= John Frost (physician) =

Dr John Frost FRSE FSA (1803–1840) was a short-lived but influential medical doctor and botanist who founded the Medico-Botanical Society of London, studying and cataloguing the medicinal properties of plants. He was a controversial and flamboyant figure of the early 19th century.

==Life==

He was born in 1803 in the Charing Cross area of London. He was born two months premature and a twin and was a delicate child. He attended school in Langley, Berkshire. He was then sent as an apprentice to Dr Wright, the apothecary at Bethlem Royal Hospital. In 1821 he left and resolved to establish a national study of Materia Medica, leading to his foundation of the Medico-Botanical Society of London.

Having been introduced by Dr Bree to King George IV, he was placed as botanical tutor to Prince George of Cumberland and Cambridge (later to become George V of Hanover). Dr Bree also introduced Frost to Sir James McGrigor of the army medical board, who was elected first president of the Medico-Botanical Society, whilst Frost served as director. The society proved a huge success and numbered in its members eleven sovereigns of Europe, the entire British royal family, over twenty members of other royal families and almost all foreign ambassadors in London, together with many learned men of the medical world. Frost reportedly carried around an autograph book containing all these famous persons in a single volume.

He collected or was given over 7000 botanical specimens for his project. He was then invited to be the official lecturer on botany at the Royal Institution in London and was made a Fellow of the Linnean Society. He was, however, refused fellowship of the Royal Society of London, perhaps viewing his position one of luck and self-creation rather than skill. Frost further aggravated this relationship by sending a rude letter to the secretary of the society.

Task description – According to the John Frost text, how did Frost come to be placed as botanical tutor to Prince George of Cumberland and Cambridge?

Data supplied –
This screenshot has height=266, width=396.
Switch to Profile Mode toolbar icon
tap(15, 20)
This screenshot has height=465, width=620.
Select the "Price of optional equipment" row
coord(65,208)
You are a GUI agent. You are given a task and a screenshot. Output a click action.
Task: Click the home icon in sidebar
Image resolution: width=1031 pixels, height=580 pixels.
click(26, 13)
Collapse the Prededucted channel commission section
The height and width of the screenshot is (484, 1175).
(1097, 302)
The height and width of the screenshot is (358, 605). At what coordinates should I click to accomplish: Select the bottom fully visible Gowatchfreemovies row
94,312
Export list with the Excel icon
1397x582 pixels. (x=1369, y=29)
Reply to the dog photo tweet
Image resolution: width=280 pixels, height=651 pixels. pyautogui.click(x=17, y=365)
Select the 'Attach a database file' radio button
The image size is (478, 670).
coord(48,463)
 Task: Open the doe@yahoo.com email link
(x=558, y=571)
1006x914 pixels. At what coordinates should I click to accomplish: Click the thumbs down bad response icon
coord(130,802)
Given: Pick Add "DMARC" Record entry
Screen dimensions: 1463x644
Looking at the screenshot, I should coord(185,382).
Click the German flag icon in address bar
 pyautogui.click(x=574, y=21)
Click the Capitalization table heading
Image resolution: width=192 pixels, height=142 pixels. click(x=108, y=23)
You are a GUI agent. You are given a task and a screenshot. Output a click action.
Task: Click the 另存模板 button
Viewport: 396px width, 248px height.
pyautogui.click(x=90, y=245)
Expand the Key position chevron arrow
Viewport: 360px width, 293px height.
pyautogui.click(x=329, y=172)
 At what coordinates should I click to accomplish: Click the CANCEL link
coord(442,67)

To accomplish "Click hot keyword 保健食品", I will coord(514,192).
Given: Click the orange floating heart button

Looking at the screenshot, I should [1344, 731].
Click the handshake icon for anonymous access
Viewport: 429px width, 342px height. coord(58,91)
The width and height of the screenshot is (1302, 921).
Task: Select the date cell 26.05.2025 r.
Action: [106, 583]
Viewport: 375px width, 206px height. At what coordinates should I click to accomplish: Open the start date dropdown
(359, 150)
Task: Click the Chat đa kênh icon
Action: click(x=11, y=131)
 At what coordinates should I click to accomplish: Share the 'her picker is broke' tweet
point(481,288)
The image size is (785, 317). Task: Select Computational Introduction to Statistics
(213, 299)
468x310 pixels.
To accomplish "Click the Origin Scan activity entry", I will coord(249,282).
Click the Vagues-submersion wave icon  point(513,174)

Task response – Dr Bree introduced Frost to King George IV, and Frost was then placed as botanical tutor to Prince George of Cumberland and Cambridge, who later became George V of Hanover.